■ Data supplied
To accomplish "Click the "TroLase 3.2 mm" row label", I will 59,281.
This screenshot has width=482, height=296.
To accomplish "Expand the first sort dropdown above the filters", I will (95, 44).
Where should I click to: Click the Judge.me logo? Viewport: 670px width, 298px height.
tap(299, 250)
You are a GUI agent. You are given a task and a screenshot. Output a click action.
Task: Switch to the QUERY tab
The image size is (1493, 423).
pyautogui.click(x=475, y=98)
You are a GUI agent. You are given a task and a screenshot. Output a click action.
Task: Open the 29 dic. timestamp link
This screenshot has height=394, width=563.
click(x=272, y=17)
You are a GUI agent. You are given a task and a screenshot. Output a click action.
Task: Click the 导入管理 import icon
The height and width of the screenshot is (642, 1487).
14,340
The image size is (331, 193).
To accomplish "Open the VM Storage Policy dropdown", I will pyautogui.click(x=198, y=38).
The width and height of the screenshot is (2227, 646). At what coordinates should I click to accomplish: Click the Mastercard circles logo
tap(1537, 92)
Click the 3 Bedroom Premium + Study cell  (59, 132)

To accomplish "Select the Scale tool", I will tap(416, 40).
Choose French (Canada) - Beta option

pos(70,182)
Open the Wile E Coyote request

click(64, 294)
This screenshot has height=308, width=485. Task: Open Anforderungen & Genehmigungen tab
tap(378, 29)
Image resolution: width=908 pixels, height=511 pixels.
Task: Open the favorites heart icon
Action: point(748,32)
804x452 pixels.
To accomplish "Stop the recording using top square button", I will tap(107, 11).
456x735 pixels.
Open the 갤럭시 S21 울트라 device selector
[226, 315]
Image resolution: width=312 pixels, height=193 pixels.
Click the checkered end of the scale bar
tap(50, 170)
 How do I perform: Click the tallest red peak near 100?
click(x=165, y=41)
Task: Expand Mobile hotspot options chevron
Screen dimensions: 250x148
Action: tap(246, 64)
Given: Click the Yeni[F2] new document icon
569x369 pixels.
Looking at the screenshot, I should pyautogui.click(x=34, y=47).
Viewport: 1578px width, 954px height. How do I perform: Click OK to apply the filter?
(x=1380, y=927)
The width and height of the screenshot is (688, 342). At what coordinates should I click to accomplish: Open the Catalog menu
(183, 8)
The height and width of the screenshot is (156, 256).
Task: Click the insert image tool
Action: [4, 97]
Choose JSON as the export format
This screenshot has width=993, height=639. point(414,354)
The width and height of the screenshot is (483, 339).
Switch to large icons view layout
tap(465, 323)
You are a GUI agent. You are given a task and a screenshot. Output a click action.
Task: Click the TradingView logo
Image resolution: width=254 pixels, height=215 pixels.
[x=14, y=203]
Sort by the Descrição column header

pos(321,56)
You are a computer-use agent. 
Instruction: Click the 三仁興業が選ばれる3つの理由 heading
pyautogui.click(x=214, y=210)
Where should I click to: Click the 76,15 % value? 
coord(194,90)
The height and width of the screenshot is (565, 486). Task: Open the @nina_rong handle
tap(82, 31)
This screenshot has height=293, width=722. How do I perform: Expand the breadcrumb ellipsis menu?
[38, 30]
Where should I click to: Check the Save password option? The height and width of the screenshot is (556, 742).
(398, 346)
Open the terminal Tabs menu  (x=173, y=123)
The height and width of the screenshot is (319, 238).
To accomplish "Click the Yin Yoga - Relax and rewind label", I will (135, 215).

■ Assigned task
Find the line containing "The height and width of the screenshot is (319, 238)." in the material above. Print it and every line after it through the end, exactly and only those.

■ Exercise response
The height and width of the screenshot is (319, 238).
To accomplish "Click the Yin Yoga - Relax and rewind label", I will (135, 215).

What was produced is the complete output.